H1: There is association between Education and clusters by K-Means.
We don’t have enough statistical evidence to prove that there is an association between Education and clusters by K-Means.
addmargins(chisq_results$observed)
##
## mydata2$Education 1 2 3 4 Sum
## Graduation 28 92 17 24 161
## PhD 10 33 2 18 63
## Master 5 27 3 5 40
## 2n Cycle 7 19 3 4 33
## Basic 0 3 0 0 3
## Sum 50 174 25 51 300
round(chisq_results$expected, 2)
##
## mydata2$Education 1 2 3 4
## Graduation 26.83 93.38 13.42 27.37
## PhD 10.50 36.54 5.25 10.71
## Master 6.67 23.20 3.33 6.80
## 2n Cycle 5.50 19.14 2.75 5.61
## Basic 0.50 1.74 0.25 0.51
round(chisq_results$res, 2)
##
## mydata2$Education 1 2 3 4
## Graduation 0.23 -0.14 0.98 -0.64
## PhD -0.15 -0.59 -1.42 2.23
## Master -0.65 0.79 -0.18 -0.69
## 2n Cycle 0.64 -0.03 0.15 -0.68
## Basic -0.71 0.96 -0.50 -0.71
aggregate(mydata2$Income,
by = list(mydata2$ClusterK_Means),
FUN = "mean")
## Group.1 x
## 1 1 75027.40
## 2 2 40065.02
## 3 3 76797.24
## 4 4 69604.98
Here we can see the means of income across all 4 groups.
#Checking whether Income has statistically significant on groups classified by K-Means
fit <- aov(Income ~ as.factor(ClusterK_Means),
data = mydata2)
summary(fit)
## Df Sum Sq Mean Sq F value Pr(>F)
## as.factor(ClusterK_Means) 3 8.131e+10 2.710e+10 107.7 <2e-16 ***
## Residuals 296 7.445e+10 2.515e+08
## ---
## Signif. codes: 0 '***' 0.001 '**' 0.01 '*' 0.05 '.' 0.1 ' ' 1
ANOVA test:
H0: The means of income are the same across 4 cluster groups.
H1: At least one cluster group differs in the mean of Income.
We can reject H0 and conclude that at least one cluster group differs from the others in the mean of Income inside it (p<0.001).
We can see that people in the group 1 have the highest income, while they also spend the most on average.
Classification of 300 customers into 4 groups was based on 5 standardized variables: “MntWines”, “MntFruits”, “MntMeatProducts”, “MntFishProducts”, “MntSweetProducts”.
I started with hierarchical clustering using Ward’s algorithm and based on dendogram I decided to divide the sample into 4 groups.

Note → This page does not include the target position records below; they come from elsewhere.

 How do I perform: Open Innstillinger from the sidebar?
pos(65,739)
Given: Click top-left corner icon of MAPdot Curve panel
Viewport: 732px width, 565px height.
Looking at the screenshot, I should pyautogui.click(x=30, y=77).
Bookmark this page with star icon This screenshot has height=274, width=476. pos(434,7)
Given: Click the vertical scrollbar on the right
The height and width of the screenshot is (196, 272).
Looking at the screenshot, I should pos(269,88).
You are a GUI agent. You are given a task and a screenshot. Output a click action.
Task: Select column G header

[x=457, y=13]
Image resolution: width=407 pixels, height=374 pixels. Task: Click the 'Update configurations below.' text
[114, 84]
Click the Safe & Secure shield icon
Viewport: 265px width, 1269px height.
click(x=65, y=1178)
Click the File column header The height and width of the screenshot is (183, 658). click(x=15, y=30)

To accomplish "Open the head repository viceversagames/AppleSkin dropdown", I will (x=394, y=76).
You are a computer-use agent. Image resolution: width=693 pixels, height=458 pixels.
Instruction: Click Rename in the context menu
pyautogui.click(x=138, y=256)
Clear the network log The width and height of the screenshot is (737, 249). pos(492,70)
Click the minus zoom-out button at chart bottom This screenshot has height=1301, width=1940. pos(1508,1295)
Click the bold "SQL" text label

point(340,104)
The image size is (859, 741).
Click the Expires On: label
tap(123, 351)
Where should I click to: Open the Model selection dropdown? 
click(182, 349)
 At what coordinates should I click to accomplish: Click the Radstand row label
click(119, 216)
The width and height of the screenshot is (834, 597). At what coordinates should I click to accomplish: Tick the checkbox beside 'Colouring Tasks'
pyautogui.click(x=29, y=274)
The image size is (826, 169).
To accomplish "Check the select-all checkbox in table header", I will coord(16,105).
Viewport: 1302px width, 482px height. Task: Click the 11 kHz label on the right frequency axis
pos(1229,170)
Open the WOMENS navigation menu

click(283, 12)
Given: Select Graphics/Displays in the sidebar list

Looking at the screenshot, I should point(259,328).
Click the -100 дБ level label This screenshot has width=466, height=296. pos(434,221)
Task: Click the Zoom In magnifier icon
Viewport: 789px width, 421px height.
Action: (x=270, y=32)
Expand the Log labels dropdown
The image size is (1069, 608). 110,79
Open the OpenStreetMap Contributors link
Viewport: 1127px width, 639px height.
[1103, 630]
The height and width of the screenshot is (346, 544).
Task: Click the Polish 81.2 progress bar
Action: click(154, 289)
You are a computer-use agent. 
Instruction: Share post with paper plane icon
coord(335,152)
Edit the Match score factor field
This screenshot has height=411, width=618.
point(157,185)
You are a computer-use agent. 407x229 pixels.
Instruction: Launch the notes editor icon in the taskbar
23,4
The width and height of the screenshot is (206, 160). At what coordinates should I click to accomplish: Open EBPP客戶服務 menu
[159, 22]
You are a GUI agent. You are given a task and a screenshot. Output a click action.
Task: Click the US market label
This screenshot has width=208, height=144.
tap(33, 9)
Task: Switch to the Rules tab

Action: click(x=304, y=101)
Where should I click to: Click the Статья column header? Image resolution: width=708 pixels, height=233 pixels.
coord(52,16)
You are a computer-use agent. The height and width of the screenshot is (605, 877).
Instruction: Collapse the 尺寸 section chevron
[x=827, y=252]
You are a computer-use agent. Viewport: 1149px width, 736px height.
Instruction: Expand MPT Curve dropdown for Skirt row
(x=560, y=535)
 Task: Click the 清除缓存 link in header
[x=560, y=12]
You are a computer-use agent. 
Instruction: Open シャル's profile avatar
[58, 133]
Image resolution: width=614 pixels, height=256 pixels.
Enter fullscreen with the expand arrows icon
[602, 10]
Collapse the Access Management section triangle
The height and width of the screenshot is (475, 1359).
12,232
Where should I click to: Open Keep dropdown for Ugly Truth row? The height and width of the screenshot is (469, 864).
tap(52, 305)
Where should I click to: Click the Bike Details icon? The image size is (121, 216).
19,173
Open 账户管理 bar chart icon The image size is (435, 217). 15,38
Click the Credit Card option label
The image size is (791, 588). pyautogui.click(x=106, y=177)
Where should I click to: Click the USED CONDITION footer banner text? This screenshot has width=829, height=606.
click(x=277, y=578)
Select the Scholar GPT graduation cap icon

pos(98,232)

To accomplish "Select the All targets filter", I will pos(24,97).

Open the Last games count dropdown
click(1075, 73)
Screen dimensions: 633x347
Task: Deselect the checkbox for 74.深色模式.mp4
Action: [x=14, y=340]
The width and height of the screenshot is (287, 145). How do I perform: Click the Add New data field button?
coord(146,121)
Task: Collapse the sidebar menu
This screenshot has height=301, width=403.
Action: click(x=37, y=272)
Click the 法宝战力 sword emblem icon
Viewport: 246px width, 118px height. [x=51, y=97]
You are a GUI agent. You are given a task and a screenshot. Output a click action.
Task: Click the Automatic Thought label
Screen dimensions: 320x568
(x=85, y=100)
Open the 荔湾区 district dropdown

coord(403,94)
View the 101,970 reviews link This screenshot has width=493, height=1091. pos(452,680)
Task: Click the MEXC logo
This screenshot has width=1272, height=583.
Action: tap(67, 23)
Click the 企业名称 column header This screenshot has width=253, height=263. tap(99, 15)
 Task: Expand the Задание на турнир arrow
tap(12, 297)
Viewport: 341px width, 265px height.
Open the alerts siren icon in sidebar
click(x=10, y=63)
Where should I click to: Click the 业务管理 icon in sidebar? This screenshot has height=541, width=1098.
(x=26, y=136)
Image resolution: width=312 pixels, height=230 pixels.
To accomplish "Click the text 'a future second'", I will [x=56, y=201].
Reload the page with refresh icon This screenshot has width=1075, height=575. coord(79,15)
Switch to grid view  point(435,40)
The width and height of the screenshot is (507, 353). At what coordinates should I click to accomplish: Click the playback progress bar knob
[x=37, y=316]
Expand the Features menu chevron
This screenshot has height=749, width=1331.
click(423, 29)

After that I applied K-Means method to reassess units among groups.
Second group:
After clustering with K-Means second group contains the highest number of consumers (58%) characterized by below average value of all cluster variables. People in this group are mostly graduates with the lowest income out of all four groups.